Homicide et blessure involontaire, je n’y crois pas une seconde. Cela requiert un dommage et une négligence ainsi qu’un lien de causalité certain entre les deux, or la Covid est partout et il me semble très difficile de démontrer que le décès d’un salarié est lié à la négligence d’un employeur. Je ne crois pas davantage à la reconnaissance du délit de mise en danger de la vie d’autrui.

La mise en danger de la vie d'autrui ne me paraît pas applicable ici

 

 

Car cela nécessite la violation d’une obligation particulière de prudence et de sécurité imposée à l’employeur par la loi et le règlement (et l’on vient de voir que le Conseil d’Etat ne considérait pas comme tel le protocole) et il faut en outre que l’employeur fasse preuve d’une hostilité manifeste à l’application d’une norme, ce qui n’est pas le cas, à l’évidence, d’un employeur qui met, même partiellement, en place le télétravail. En revanche, au titre du code du travail, le risque pénal pourrait intervenir. On peut imaginer qu’un inspecteur du travail, après une première remarque verbale, décide d’envoyer une lettre d’observations à l’entreprise.

Un inspecteur du travail peut saisir le juge des référés en invoquant un télétravail insuffisant

 

 

 

Puis, si ce courrier n’est pas suivi d’effet, l’inspecteur pourrait adresser une mise en demeure et enfin, toujours en l’absence de réaction, il pourrait saisir le juge des référés en disant : « Telle entreprise qui est en mesure de généraliser le télétravail ne le fait pas et cela crée une situation dangereuse.

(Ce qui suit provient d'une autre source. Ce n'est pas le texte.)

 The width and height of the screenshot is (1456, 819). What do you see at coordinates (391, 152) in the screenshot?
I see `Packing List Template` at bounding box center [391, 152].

Je vous demande de suspendre l’activité de l’entreprise le temps que l’employeur mette en place un télétravail conforme et permettant d’éviter des situations dangereuses ». Si le gouvernement veut marquer les esprits en prenant un exemple, c’est bien ce qui pourrait se produire dans les prochaines semaines, l’inspection du travail pouvant utiliser les informations données par un CSE. On peut aussi imaginer des procès verbaux dressés par l’inspection du travail, et qui pourraient être transmis au parquet, visant à sanctionner par des amendes une mauvaise organisation du travail. En effet, le code du travail indique qu’il faut aménager les locaux pour garantir la sécurité des salariés, et utiliser des équipements de travail et de protection adaptés à la préservation de la santé des salariés.

Que peut-il se passer en cas de différend entre le CSE et l’employeur sur l’appréciation d’une bonne prévention du risque, via le télétravail ?

Un employeur peut estimer ne pas pouvoir placer tous les salariés en télétravail et un CSE peut le contester. Dans ce cas, une demande d’expertise peut être faite. Et le juge des référés peut très bien ordonner cette expertise afin d’établir les postes télétravaillables ou non.